Brian Chambers

Personal information
- Full name: Brian Andrew Chambers
- Born: 1 April 1965 (age 61) Melbourne, Victoria, Australia
- Nickname: Chambo/BIFFA
- Batting: Right-handed
- Bowling: Left-arm fast-medium
- Relations: 3 Children

Domestic team information
- 1999: Sussex Cricket Board

Career statistics
| Competition | LA |
| Matches | 1 |
| Runs scored | 4 |
| Batting average | 4 |
| 100s/50s |  |
| Top score | 4 |
| Balls bowled |  |
| Wickets | 1 |
| Bowling average | 30 |
| 5 wickets in innings |  |
| 10 wickets in match |  |
| Best bowling | 1/30 |
| Catches/stumpings | 1/– |
- Source: Cricinfo, 23 October 2010

= Brian Chambers (cricketer) =

Australian-born English cricketer (born 1965)
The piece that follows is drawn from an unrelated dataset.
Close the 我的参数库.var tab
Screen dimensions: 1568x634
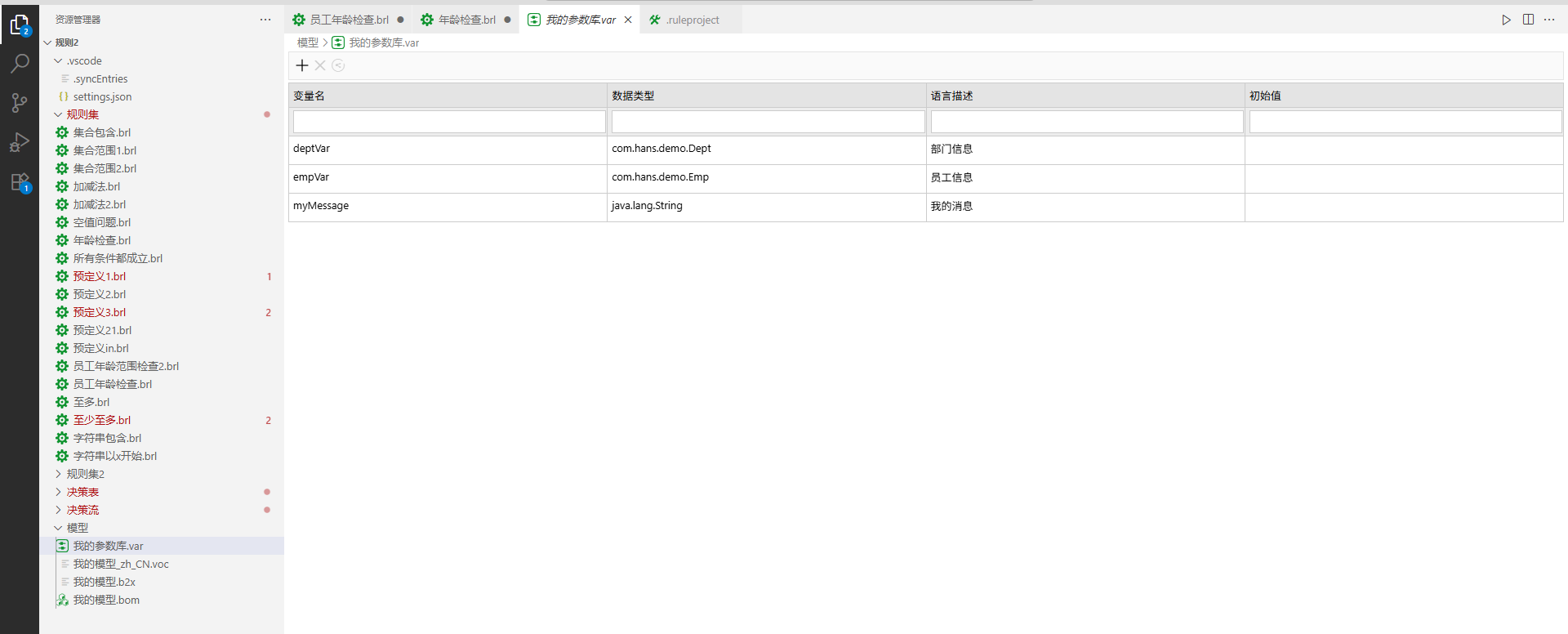(628, 20)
Brian Andrew Chambers (born 1 April 1965) is an Australian born English cricketer. Chambers was a right-handed batsman who bowled left-arm fast-medium. He was born in Melbourne, Victoria.

Chambers represented the Sussex Cricket Board in a single List A match against Hertfordshire in the 1999 NatWest Trophy. In his only List A match, he scored 4 runs and took a single catch in the field, while taking a single wicket with figures of 1/30.